In March of 2023, the NIH declined that petition to initiate march-in proceedings. The agency explained march-in would not be a feasible means to lower the drug’s price. In their denial, the NIH also found that Xtandi® was being both manufactured and widely available in the United States in a manner similar to other prescription drugs. The invention was therefore being “practically applied” within the meaning of the statute, and it also met existing health and safety needs. NIH also referred to its earlier decisions in which it had explained that agency intervention and price-setting in the market would have wider, adverse ramifications for the commercialization of federally-supported inventions in all technology areas. 
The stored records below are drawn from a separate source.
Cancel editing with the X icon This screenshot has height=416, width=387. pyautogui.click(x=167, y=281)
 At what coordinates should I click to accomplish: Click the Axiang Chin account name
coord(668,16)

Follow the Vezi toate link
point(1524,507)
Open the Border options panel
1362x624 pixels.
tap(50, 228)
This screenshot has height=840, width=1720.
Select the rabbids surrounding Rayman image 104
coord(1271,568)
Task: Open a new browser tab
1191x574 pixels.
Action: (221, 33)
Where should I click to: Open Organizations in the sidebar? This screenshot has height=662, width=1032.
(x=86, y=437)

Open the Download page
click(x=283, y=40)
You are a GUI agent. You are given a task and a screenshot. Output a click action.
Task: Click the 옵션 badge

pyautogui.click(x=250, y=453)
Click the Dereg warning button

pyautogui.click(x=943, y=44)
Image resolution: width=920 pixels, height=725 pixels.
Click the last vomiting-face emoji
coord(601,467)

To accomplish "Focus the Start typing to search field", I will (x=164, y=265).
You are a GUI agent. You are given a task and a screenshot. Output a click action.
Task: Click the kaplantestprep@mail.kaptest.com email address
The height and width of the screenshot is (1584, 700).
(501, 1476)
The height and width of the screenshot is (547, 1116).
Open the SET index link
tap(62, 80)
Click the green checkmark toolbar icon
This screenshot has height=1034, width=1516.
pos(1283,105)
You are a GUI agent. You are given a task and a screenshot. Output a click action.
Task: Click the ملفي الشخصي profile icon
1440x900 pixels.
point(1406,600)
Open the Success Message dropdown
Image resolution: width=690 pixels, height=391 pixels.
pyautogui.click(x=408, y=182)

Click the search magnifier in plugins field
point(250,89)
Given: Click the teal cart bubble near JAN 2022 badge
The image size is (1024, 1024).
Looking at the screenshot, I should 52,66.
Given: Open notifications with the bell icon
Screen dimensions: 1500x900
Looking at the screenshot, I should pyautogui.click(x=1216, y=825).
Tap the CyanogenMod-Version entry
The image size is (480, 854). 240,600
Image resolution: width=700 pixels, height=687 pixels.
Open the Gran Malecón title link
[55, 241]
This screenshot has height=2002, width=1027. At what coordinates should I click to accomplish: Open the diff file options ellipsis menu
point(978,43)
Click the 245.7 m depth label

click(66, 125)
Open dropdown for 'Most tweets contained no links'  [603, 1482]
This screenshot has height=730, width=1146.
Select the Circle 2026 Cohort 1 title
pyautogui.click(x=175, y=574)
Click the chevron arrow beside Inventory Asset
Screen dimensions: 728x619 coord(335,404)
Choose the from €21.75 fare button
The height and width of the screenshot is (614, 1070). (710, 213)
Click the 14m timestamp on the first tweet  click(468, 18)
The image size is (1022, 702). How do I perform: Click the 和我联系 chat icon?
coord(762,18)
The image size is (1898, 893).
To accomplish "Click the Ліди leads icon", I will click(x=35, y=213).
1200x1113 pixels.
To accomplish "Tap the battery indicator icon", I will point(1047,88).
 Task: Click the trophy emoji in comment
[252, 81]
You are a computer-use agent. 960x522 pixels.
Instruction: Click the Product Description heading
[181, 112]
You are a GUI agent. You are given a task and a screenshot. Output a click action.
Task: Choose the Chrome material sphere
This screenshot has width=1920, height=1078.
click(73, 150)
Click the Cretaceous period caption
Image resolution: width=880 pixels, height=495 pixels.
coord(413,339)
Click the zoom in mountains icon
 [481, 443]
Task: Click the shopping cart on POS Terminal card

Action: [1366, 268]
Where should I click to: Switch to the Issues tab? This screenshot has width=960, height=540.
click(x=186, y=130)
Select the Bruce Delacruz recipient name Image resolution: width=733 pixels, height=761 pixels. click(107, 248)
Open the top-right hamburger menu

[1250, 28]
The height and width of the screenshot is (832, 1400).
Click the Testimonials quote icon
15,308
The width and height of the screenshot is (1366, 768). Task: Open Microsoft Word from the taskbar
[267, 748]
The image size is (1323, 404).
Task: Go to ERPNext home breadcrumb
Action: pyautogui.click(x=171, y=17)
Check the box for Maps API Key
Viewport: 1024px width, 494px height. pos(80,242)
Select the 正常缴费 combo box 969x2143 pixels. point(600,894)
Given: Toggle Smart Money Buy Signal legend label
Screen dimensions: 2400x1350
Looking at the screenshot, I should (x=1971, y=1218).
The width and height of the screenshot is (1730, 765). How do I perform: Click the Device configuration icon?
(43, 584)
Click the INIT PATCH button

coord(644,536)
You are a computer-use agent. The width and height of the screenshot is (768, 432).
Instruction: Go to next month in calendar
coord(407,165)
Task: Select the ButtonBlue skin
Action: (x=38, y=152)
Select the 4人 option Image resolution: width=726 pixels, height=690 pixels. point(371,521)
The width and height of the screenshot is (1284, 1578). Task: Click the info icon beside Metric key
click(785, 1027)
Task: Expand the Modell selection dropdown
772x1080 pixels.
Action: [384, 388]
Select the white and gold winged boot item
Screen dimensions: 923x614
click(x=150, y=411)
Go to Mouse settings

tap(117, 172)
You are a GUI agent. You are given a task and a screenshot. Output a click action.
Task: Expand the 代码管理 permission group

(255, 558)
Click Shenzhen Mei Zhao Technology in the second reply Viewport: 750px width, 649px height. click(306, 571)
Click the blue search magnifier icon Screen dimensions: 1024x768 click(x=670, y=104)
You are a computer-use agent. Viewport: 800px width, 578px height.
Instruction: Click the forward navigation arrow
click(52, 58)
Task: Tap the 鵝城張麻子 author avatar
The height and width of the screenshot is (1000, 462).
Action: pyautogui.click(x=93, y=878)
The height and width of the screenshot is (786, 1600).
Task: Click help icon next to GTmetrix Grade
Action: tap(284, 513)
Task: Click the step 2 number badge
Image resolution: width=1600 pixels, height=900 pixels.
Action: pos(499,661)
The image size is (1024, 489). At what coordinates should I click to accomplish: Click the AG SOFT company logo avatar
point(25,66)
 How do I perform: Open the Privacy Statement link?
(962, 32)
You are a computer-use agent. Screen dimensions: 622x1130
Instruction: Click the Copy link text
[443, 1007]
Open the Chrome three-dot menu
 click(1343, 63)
The NIH decision on Xtandi® received significant pushback and criticism from progressive circles and consumer advocates. In response, the Department of Commerce and the Department of Health and Human Services announced an inter-agency working group to review and evaluate the criteria for exercising march-in authority, hinting they might be open to adding a clause that would allow price to be considered. In December of 2023, the White House announced a variety of “New Actions to Lower Health Care and Prescription Drug Costs by Promoting Competition,” including steps to expressly include drug pricing in the factors agencies use in considering their use of march-in authority. 

In conjunction with the White House, NIST released its Draft Interagency Guidance Framework for Considering the Exercise of March-In Rights. The draft framework adds pricing as a consideration at multiple stages in the agency’s process to evaluate the application of march-in rights under the Bayh-Dole Act. The new framework directly associates price considerations with two of the four statutory criteria for exercising march-in rights: the rules for practical application and public health and safety needs. NIST accepted public comment on the draft guidance until February 6th, 2024.  

The United States currently leads the world in biotechnology research and innovation, and many experts point to strong IP protections and an efficient technology transfer regime as the main drivers of industrial dominance. Ownership and control of IP and supply chains for critical medicine and technology are crucial to maintaining American economic competitiveness on the world stage and national security interests. While the current push to change march-in authority comes from an effort to reform the healthcare industry, setting a new precedent to invoke mandatory licensing as a means of price control would have far-reaching implications in other critical industries like energy, technology, and manufacturing. 

In the wake of the White House initiative and NIST’s draft framework, industry leaders, small business associations, venture capital groups, and higher education associations have expressed concern that removing the Bayh-Dole Act’s incentives for businesses and research institutions to invest in riskier ventures could threaten American dominance in the industry. At the same time, the cost of healthcare and essential medicines is a high-priority issue for voters across the country. Going into an election year, policymakers and regulators will have to respond to conflicting political pressures and likely take visible steps to address concerns from both consumers and businesses.